BREAKING – A man is going viral after translating the song Bad Bunny performed during the halftime show, and however bad you think it sounds in Spanish, just wait until you hear the lyrics in English. pic.twitter.com/Nnm1wLKaJO
— Right Angle News Network (@Rightanglenews) February 9, 2026
Ricky Martin joined the act to perform “Lo Que Le Pasó a Hawaii,” a political song rejecting Puerto Rican statehood and accusing outsiders of stealing the island. The lyrics said, “They want to take the river from me and the beach, too.” What exactly does that have to do with football, or family entertainment? Even so, NPR panelists praised it as “powerful” and “decolonizing.” These ladies seem to only see divisive politics as art, while ordinary viewers saw it as ideology replacing showmanship. Even Puerto Ricans don’t agree with the message, with some telling mainstream media “saying Bad Bunny represents “Latin” culture is like saying Pizza Hut represents Italian cuisine.”

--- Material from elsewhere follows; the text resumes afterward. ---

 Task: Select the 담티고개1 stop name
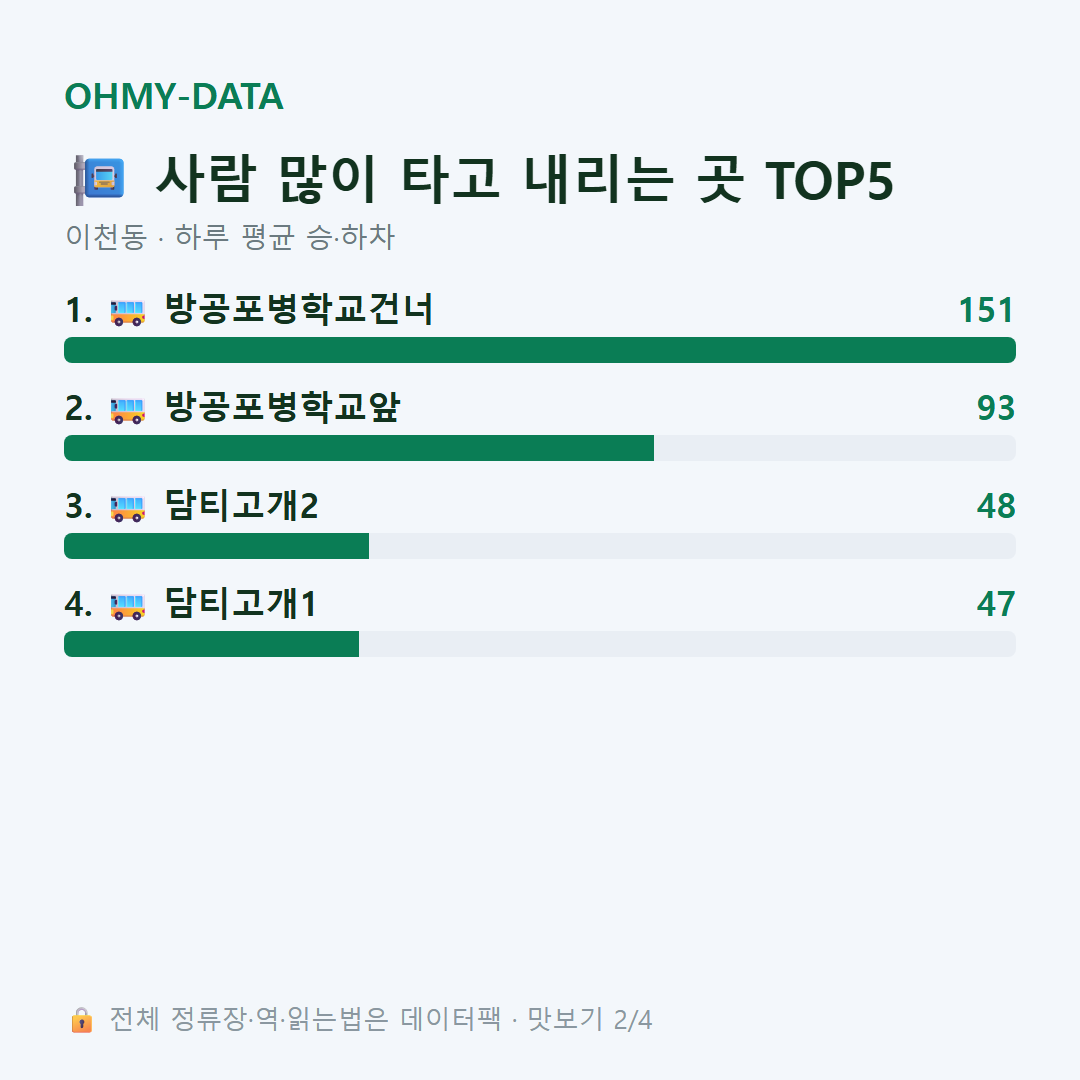pyautogui.click(x=240, y=603)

Several Spanish speakers have now told me that his lyrics were just as vulgar on the live show as they are in the original songs. If that’s true, it’s absolutely horrendous and inexcusable that this would be broadcast. And it makes some of the visuals that were intended to be… https://t.co/qV0H2g1io0
— Alisa Childers (@alisa_childers) February 9, 2026
Les hago un favor a todos los que tienen la inteligencia emocional de un niño de kinder y no saben articular una opinion sin sentirse atacados. Pueden decir: “es muy deficiente como artista, pero aprovechó el Super Bowl y la situación política muy bien. Además, a mí me gusta.”
— Fernando Canek (@FernandoCanek) February 9, 2026
Bad Bunny censored the word “guns” from his song “Eoo”—but left in vulgar references to drugs and sex. Guns are off-limits, but public indecency is progressive? The NFL seems fine with it, and NPR calls it “radical joy.” Is that what American culture has become in the year it celebrates its 250th, where decency is outdated, and political messaging is worshipped as bravery?
Across the broadcast, commentators tied the performance to “Latino empowerment” and “anti-colonial” pride. But unity built on explicit lyrics and anti-American undertones isn’t real unity, especially when 300 million viewers can’t even understand the language it’s being performed in. When the biggest game in U.S. sports becomes a platform for rewriting what “America” means, maybe it’s time to ask: Who’s actually redefining it—and why?

NPR wants to call this a love story. But for countless families watching with their kids, it looked more like a cultural revolution playing out on the fifty-yard line. At some point, Americans have to choose: do we keep pretending this is “wholesome,” or do we call it what it is—an obscene halftime message dressed up as progress?